E tuttavia, pur vivendo in condizioni relativamente migliori rispetto alla grande massa dei profughi, i cristiani fuggiti dalla Siria hanno portato con sé, assieme all’immancabile statuetta in gesso della Madonna, che loro chiamano in inglese Saint Mary, anche quel senso di accerchiamento che li accompagna da generazioni. Una condizione che li ha spinti a vedere nella tolleranza verso le minoranze praticata dal regime di Assad una sorta di scudo protettivo ma che oggi rischia di ritorcersi contro di loro.
«Siamo fuggiti quando a Qusayr si sono insediati i ribelli di Al Nusra (una formazione jihadista legata ad al Qaeda, n.d.r.) e hanno cominciato a dire che nella nuova Siria non ci sarebbe stato posto per i cristiani. Noi per loro siamo infedeli.
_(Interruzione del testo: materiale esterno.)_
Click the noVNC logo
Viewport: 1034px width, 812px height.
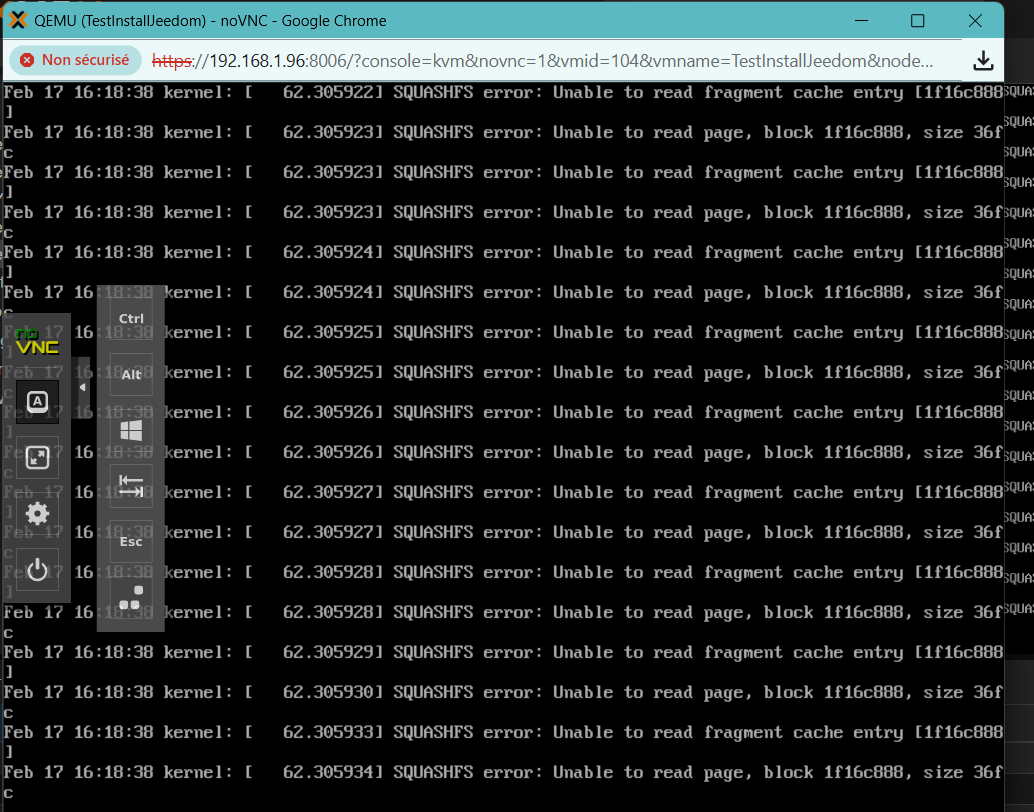(x=37, y=342)
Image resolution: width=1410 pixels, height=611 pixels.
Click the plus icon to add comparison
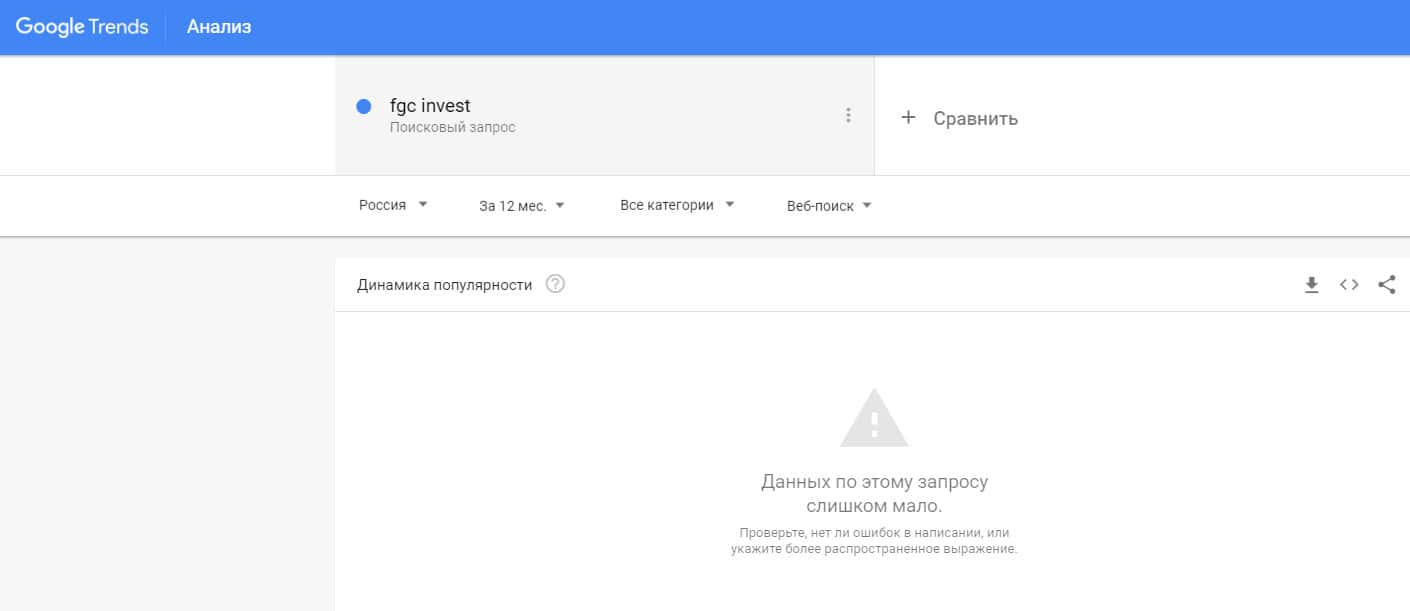tap(908, 117)
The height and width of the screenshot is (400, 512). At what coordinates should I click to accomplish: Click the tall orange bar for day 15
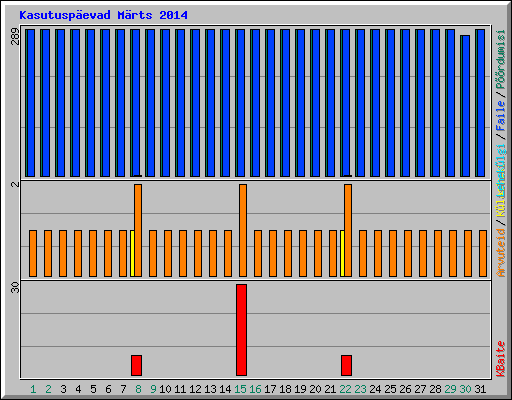pos(243,230)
Scandivano slogan tipo: i cristiani a Beirut, gli alawiti (la setta eterodossa dell’Islam, cui appartengono la famiglia del presidente Assad, oltre ai vertici del regime n.d.r.) al cimitero.
Dopo alcune settimane lo slogan era diventato: le donne cristiane per il piacere, gli uomini alawiti per la tortura».
Parlano di rastrellamenti casa per casa, di decine di uomini portati via e ma più ritornati. George, una altro cristiano venuto dalla zona di Qusayr racconta di una fanciulla di 12 anni, ferita alle gambe da un cecchino, mentre cercava di allontanarsi dal suo paesino spingendo la sedia a rotelle con il fratello handicappato.
Così, nell’incertezza esistenziale e nella totale incapacità di decifrare il futuro, i cristiani sembrano bloccati in una sorta di terra di nessuno, tra la tentazione di dare ancora fiducia ad un regime che alla fine non ha saputo proteggerli ma li ha soltanto usati e la paura che ciò che verrebbe dopo, se Assad dovesse cadere, sarebbe per loro un regime anche peggiore. E allora, preferiscono non tornare a casa, anche se Qusayr è stata ripresa dalle mani dei ribelli. Semplicemente, aspettano.